I plan to test whether a large file copy from partition to partition (both RAIDed) and from drive to drive (unRAIDed partitions) fails. It's running the same kernel as before, so my next step will probably be a kernel upgrade.

Dria · 02-08-2010, 12:34 PM

Okay. It's done it again, with new and exciting things. The first drive, which is the one that failed this time, has now logged SMART errors. Of interest is SMART attribute 188, "Command Timeout: A number of aborted operations due to HDD timeout. Normally this attribute value should be equal to zero and if the value is far above zero, then most likely there will be some serious problems with power supply or an oxidized data cable." When checking the specifications to see if this low-end server is really low-end enough to not have a beefy enough power supply to handle two drives, I discovered this little gem in the specs: "NOTE: Transfer Rate: 1.5 Gb/s SATA"

Well. My drives are being detected at 3.0 Gb/s.

The libata force=1.5Gbps options should be my friend if I can't get into the box to change the jumpers. I do not know if this is the problem but it seems a much more likely candidate than anything else.

H_TeXMeX_H · 02-08-2010, 01:34 PM

Quote:

Originally Posted by Dria

Okay. It's done it again, with new and exciting things. The first drive, which is the one that failed this time, has now logged SMART errors. Of interest is SMART attribute 188, "Command Timeout: A number of aborted operations due to HDD timeout. Normally this attribute value should be equal to zero and if the value is far above zero, then most likely there will be some serious problems with power supply or an oxidized data cable." When checking the specifications to see if this low-end server is really low-end enough to not have a beefy enough power supply to handle two drives, I discovered this little gem in the specs: "NOTE: Transfer Rate: 1.5 Gb/s SATA"

Well. My drives are being detected at 3.0 Gb/s.

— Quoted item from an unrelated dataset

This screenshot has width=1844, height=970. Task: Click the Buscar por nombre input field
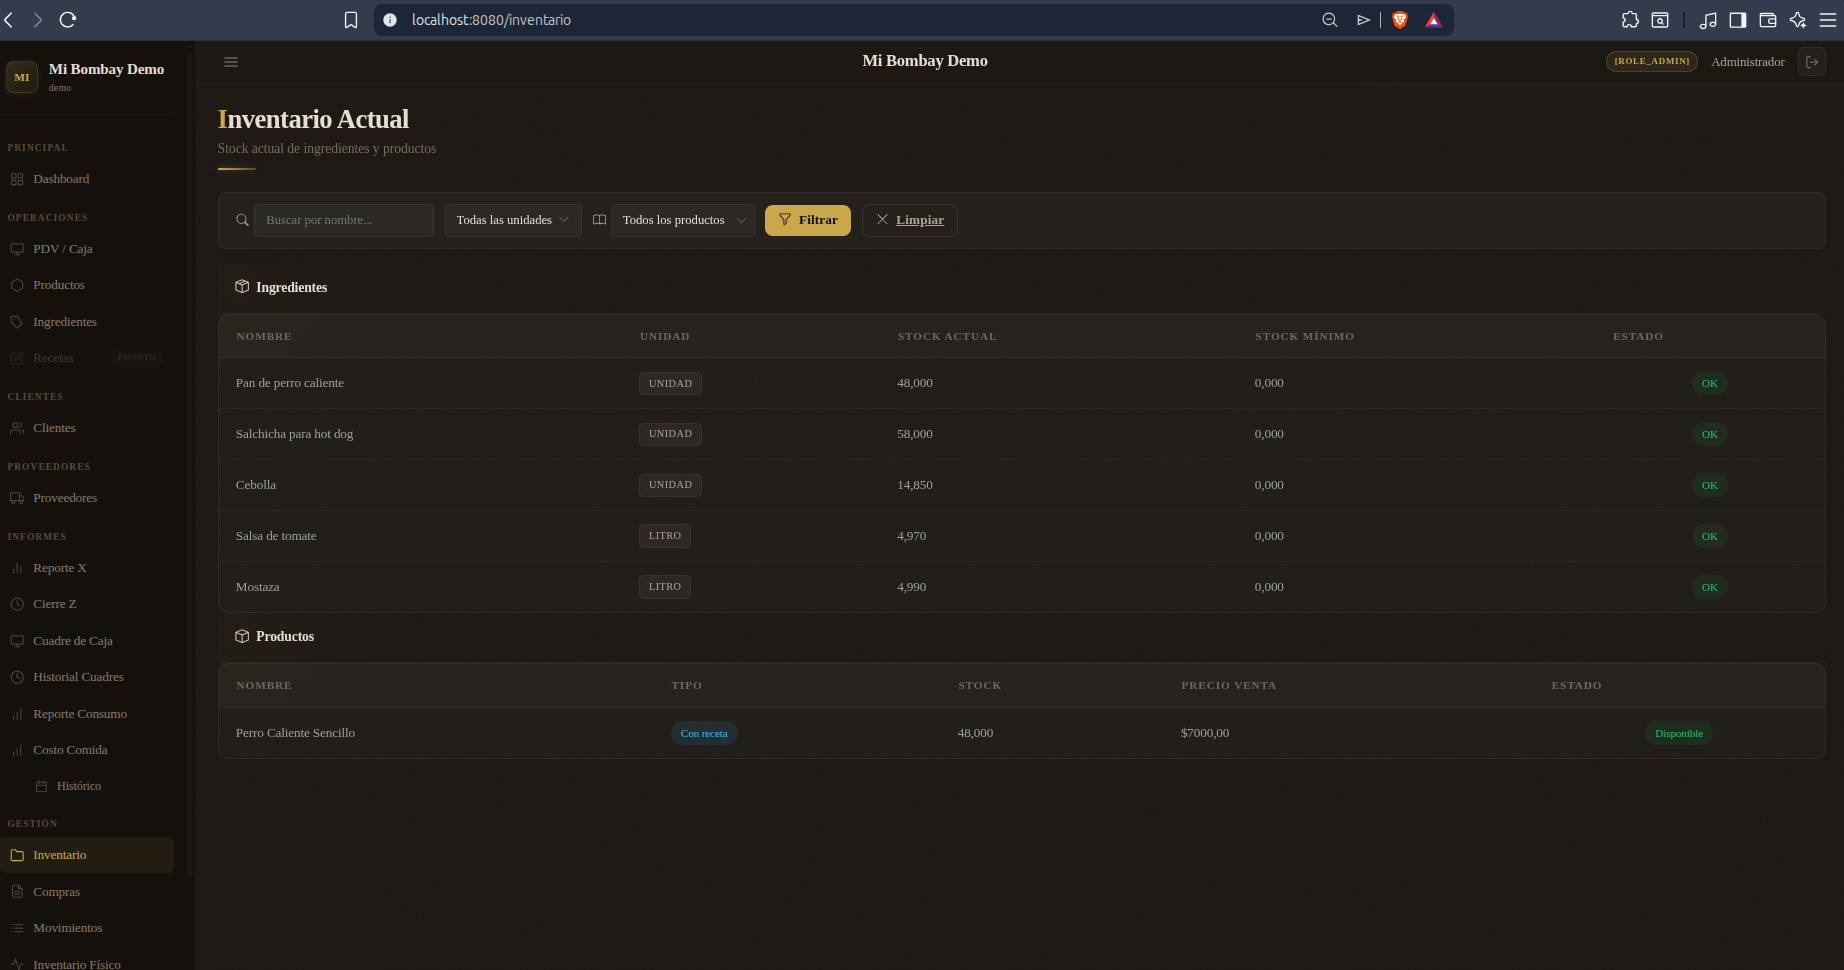(x=344, y=220)
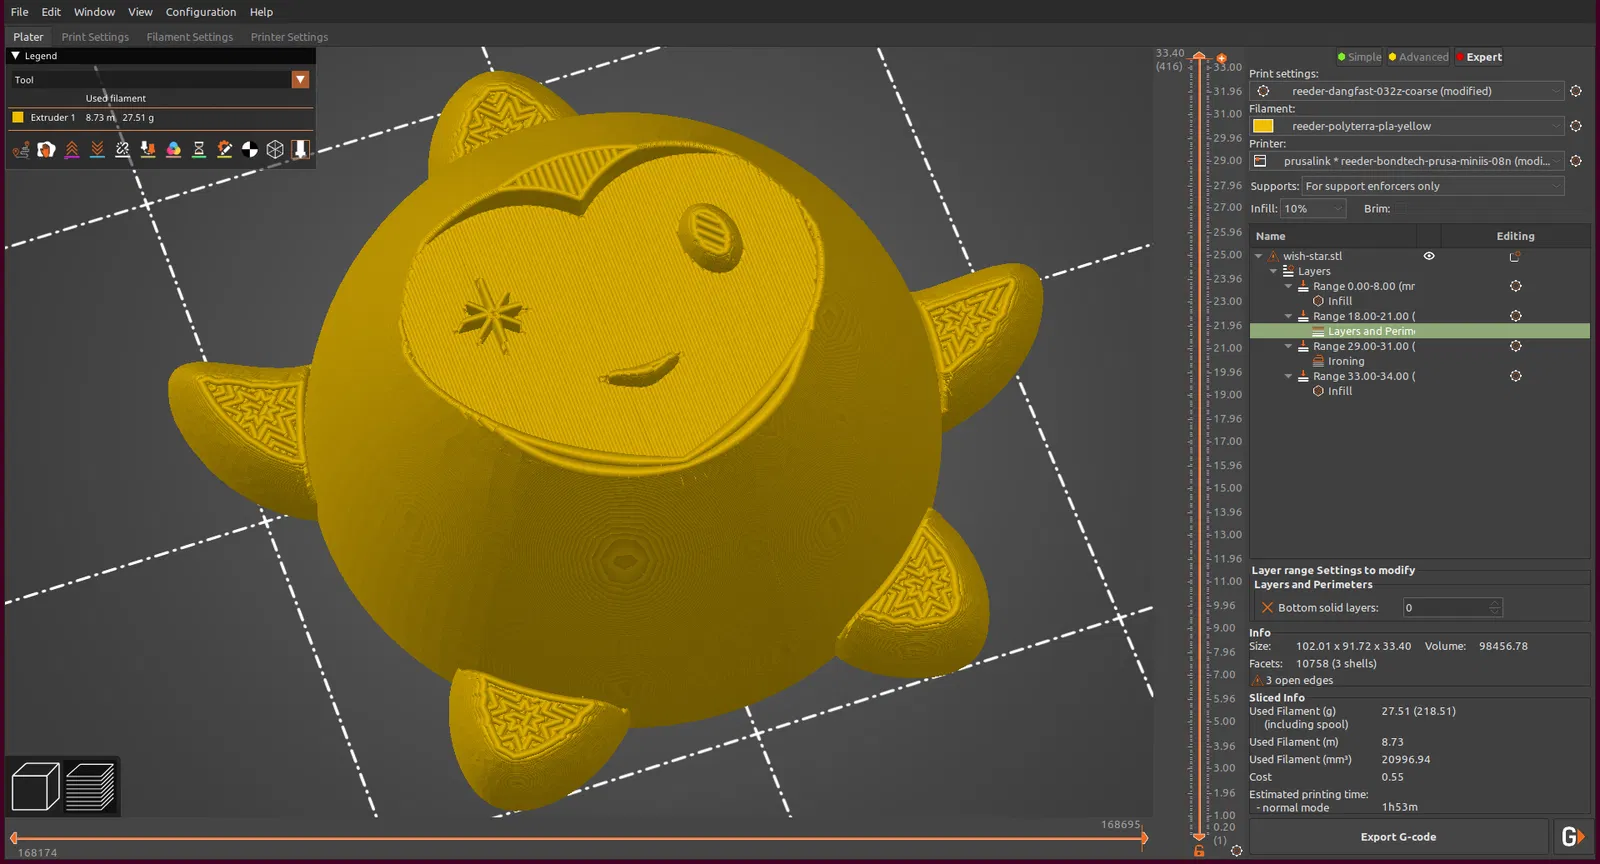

The libata force=1.5Gbps options should be my friend if I can't get into the box to change the jumpers. I do not know if this is the problem but it seems a much more likely candidate than anything else.

Yup, I too think this is the problem, a number of chipsets have this problem with drives set at 3.0 GB/s, so using a jumper to lower the speed would solve the problem.

dalai lama · 02-10-2010, 10:04 PM

The firmware on the disk is running old. I would suggest to upgrade the firmware to version HPG2

http://h20000.www2.hp.com/bizsupport...eriesId=397642

You can run it from the command line which should be easy

Dria · 03-08-2010, 10:34 AM

There are no jumpers on the drives and no BIOS option to set, but putting libata force=1.5Gbps in my initrd did successfully force it to 1.5 and seems to have solved the problem.

dalai lama, thanks for the tip on the firmware -- I'll look into it

Dria · 03-22-2010, 10:50 PM

It did the same thing, so it wasn't forcing the SATA speed. Weird, since I figuratively hammered on it to test it and it did fine. My next options are the firmware, the power supply and/or cables, and a technique involving gravity and the roof.

catkin · 03-23-2010, 03:30 AM

Quote:

Originally Posted by jonusb

Only when we have our own ideals, can nyc asian escort we find the origin of energy and enthusiasm in life, and become active and perseverant. Whatever nyc asian escorts your ideal is, careful plan and preparation is vital to its realization. Of course, the path from nyc escort where you are to where you want to get is not always smooth and straight. Therefore, an optimistic, positive nyc escorts mind is indispensable in the process of your persevering your ideal.

Off-topic post reported

H_TeXMeX_H · 03-23-2010, 03:55 AM

Quote:

Originally Posted by Dria

It did the same thing, so it wasn't forcing the SATA speed. Weird, since I figuratively hammered on it to test it and it did fine. My next options are the firmware, the power supply and/or cables, and a technique involving gravity and the roof.

When it happened again what was the speed reported in dmesg ? 1.5 or 3.0 ?

Dria · 03-25-2010, 04:32 PM

[ 3.233030] ata1: FORCE: PHY spd limit set to 1.5Gbps

If only it were that simple

I have not had a chance to do the firmware or power/cable checks, but I will update when I have.